Helen Ireland uses the shapes of leaves, seaweed and other natural forms, exploring the use of cut paper and collage to create arrangements that are 'all over' in appearance. On closer inspection these works reveal identification with the delicate character of individual plant forms. These works are made in multiples that invite the viewer to discover differences between forms and their compositional placement.
Kathleen Mullaniff's large colourful canvases sumerge the viewer in an overgrown garden of moss, forget-me-nots and horses tail. Whilst restoring a Victorian garden, she has worked directly from the plants, drawing and painting the process. "Digging, clearing and re-arranging, finding lost plants, the old shrubs left, new trees, old trees, new bulbs, old bulbs. Planting, digging, growing. Tulips, daffodils, clematis and honeysuckle". These images are in one layer of oil paint, they are direct and immediate.
For Antonia Spowers, physical materials are very important and she is interested in their ability to embody and express ideas such as transformation. Her work relates to landscape whether natural or man-made, within or without. Her treated cartridge paper Spin continues her recurring interest in circular form, in many disguises, suggesting themes of continuity and connection. The sense of continuity is reflected in the feeling of buried layers in the landscape and the re-cycled patterns of energy from the past.

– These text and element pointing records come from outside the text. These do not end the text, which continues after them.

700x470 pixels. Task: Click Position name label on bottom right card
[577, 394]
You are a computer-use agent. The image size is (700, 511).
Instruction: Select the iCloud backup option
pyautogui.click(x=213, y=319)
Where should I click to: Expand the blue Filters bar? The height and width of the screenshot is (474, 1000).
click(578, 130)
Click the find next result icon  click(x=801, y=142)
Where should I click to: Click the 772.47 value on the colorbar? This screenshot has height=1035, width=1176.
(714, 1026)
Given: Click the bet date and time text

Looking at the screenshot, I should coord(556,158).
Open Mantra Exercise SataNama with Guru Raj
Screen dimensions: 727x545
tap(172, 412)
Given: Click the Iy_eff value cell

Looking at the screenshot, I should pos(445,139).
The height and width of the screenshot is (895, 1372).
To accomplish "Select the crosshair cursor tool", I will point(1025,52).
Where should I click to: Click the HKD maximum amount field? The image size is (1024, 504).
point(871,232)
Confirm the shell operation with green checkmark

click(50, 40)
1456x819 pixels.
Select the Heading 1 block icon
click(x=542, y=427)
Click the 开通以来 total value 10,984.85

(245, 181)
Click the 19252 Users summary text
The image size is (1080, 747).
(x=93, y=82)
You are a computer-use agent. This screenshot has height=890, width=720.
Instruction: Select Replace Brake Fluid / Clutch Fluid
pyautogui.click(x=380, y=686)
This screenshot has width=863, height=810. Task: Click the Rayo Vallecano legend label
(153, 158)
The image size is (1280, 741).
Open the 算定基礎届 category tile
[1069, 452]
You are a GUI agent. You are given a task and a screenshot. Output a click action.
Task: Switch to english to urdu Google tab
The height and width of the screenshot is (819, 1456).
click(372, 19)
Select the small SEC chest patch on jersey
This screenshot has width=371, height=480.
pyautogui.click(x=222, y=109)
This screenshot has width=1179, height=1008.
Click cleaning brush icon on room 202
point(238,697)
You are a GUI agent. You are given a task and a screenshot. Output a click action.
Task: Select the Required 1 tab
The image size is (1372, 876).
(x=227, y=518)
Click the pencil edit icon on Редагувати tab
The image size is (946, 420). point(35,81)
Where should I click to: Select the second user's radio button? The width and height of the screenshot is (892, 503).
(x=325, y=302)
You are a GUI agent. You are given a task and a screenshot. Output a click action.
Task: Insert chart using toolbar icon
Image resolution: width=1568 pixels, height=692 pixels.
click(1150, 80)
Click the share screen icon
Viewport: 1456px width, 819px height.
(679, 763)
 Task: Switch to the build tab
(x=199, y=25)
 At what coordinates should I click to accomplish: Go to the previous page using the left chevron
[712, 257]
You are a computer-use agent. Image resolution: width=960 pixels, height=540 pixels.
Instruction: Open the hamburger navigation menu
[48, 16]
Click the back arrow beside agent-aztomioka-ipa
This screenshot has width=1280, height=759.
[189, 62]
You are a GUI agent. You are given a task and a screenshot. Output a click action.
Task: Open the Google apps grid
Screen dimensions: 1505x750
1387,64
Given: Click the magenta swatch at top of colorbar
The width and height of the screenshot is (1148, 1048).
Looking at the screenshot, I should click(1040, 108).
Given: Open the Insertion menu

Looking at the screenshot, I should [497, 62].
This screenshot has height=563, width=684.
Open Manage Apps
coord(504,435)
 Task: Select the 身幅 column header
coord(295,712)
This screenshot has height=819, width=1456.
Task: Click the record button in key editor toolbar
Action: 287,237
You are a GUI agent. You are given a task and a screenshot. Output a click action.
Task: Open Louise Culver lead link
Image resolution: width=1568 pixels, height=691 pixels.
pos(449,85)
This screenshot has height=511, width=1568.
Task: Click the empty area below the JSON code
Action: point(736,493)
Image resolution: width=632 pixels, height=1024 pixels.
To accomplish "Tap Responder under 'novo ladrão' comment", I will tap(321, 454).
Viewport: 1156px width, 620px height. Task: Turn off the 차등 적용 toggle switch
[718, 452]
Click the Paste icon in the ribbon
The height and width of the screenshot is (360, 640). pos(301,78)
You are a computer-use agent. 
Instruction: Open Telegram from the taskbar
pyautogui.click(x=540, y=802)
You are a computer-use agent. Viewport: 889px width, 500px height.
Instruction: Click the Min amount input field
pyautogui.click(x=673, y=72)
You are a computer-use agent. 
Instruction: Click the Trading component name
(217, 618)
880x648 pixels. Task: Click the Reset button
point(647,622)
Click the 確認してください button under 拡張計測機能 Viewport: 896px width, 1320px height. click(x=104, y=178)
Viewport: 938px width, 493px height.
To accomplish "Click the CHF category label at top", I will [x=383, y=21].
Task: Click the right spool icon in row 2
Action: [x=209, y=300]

Patricia Swannell imprints a feather, grass or leaf, rendering the ephemeral and temporary permanent. "I am haunted by the current threat to the natural world and the self-destructive illusion that our own fate could somehow be different from the fate of the environment we inhabit. My work seeks to prompt a new awareness by directing attention away from mass consumption towards the beauty of what lies, often literally, beneath our feet. The fragility and transience of simple fragments - seeds, seedpods, grasses, feathers - call for protection and offer the possibility of a different future through an altered system of values."
Kazuhito Takadoi's works are made from grass that he grows in his back garden. They are intricate, organic and about time: the time for the grass to grow tender so that, again with patience, it can be carefully embroidered into the handmade paper. Sometimes the grass, with time, fades and matures into gold.
Jude Tucker's graceful sculptures and carvings in stone depict a series of familiar flowers, trees and seeds. The ephemeral delicacy of her subject is underlined by its translation into an immutable form. Time is halted - a moment preserved - in the sensitively rendered works. Using a variety of different stones, Jude Tucker presents a series of sometimes intricate works which celebrate natural beauty and form.
In his photographs Valentin Wormbs explores the relationship between image and space, between picture as likeness or as a staged representation. His photographs are taken with black and white negative film and then solarised during the developing process. Drawing on the classical genre of still life with flowers, he explores the questions of ornamental artifice and fairy-tale uncanny naturalness by playing with scale and emphasizing details.